**YOUR INSTRUCTIONS**
Give the data a second time, exactly and in full.

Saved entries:
***
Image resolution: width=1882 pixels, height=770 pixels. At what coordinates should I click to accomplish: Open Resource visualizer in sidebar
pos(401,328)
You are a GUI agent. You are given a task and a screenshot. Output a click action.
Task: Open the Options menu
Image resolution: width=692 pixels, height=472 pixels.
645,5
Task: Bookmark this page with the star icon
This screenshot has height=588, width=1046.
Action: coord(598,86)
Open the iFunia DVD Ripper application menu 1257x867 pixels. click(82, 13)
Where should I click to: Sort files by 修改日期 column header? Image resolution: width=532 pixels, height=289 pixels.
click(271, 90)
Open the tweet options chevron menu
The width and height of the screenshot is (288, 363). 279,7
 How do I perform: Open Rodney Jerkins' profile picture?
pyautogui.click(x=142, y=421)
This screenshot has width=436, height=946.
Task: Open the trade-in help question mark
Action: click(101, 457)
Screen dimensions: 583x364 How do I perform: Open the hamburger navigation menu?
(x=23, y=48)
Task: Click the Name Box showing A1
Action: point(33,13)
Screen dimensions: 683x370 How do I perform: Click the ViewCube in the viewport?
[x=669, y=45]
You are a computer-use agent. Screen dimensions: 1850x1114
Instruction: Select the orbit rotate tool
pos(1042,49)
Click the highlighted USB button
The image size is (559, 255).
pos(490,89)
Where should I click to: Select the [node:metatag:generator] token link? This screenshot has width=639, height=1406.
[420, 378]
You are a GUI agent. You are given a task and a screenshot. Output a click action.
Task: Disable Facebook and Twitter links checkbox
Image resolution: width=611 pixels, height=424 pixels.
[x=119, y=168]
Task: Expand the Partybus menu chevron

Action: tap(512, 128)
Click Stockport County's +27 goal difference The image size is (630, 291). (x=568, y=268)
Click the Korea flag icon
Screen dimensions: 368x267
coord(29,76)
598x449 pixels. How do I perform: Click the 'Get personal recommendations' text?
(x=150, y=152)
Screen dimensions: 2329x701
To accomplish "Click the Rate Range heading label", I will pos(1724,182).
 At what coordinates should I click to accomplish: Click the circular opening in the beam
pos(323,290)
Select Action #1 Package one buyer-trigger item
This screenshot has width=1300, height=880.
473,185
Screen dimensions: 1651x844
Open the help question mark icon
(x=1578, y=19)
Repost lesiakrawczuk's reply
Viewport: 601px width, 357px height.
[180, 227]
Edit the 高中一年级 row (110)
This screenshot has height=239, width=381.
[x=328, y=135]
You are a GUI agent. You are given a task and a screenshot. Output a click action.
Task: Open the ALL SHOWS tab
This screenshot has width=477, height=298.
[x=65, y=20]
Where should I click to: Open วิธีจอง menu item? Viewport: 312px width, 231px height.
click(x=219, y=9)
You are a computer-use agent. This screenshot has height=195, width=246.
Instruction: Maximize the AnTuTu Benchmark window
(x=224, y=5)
***
**RESULT OF THIS TASK**
Image resolution: width=1882 pixels, height=770 pixels. At what coordinates should I click to accomplish: Open Resource visualizer in sidebar
pos(401,328)
You are a GUI agent. You are given a task and a screenshot. Output a click action.
Task: Open the Options menu
Image resolution: width=692 pixels, height=472 pixels.
645,5
Task: Bookmark this page with the star icon
This screenshot has height=588, width=1046.
Action: coord(598,86)
Open the iFunia DVD Ripper application menu 1257x867 pixels. click(82, 13)
Where should I click to: Sort files by 修改日期 column header? Image resolution: width=532 pixels, height=289 pixels.
click(271, 90)
Open the tweet options chevron menu
The width and height of the screenshot is (288, 363). 279,7
 How do I perform: Open Rodney Jerkins' profile picture?
pyautogui.click(x=142, y=421)
This screenshot has width=436, height=946.
Task: Open the trade-in help question mark
Action: click(101, 457)
Screen dimensions: 583x364 How do I perform: Open the hamburger navigation menu?
(x=23, y=48)
Task: Click the Name Box showing A1
Action: point(33,13)
Screen dimensions: 683x370 How do I perform: Click the ViewCube in the viewport?
[x=669, y=45]
You are a computer-use agent. Screen dimensions: 1850x1114
Instruction: Select the orbit rotate tool
pos(1042,49)
Click the highlighted USB button
The image size is (559, 255).
pos(490,89)
Where should I click to: Select the [node:metatag:generator] token link? This screenshot has width=639, height=1406.
[420, 378]
You are a GUI agent. You are given a task and a screenshot. Output a click action.
Task: Disable Facebook and Twitter links checkbox
Image resolution: width=611 pixels, height=424 pixels.
[x=119, y=168]
Task: Expand the Partybus menu chevron

Action: tap(512, 128)
Click Stockport County's +27 goal difference The image size is (630, 291). (x=568, y=268)
Click the Korea flag icon
Screen dimensions: 368x267
coord(29,76)
598x449 pixels. How do I perform: Click the 'Get personal recommendations' text?
(x=150, y=152)
Screen dimensions: 2329x701
To accomplish "Click the Rate Range heading label", I will pos(1724,182).
 At what coordinates should I click to accomplish: Click the circular opening in the beam
pos(323,290)
Select Action #1 Package one buyer-trigger item
This screenshot has width=1300, height=880.
473,185
Screen dimensions: 1651x844
Open the help question mark icon
(x=1578, y=19)
Repost lesiakrawczuk's reply
Viewport: 601px width, 357px height.
[180, 227]
Edit the 高中一年级 row (110)
This screenshot has height=239, width=381.
[x=328, y=135]
You are a GUI agent. You are given a task and a screenshot. Output a click action.
Task: Open the ALL SHOWS tab
This screenshot has width=477, height=298.
[x=65, y=20]
Where should I click to: Open วิธีจอง menu item? Viewport: 312px width, 231px height.
click(x=219, y=9)
You are a computer-use agent. This screenshot has height=195, width=246.
Instruction: Maximize the AnTuTu Benchmark window
(x=224, y=5)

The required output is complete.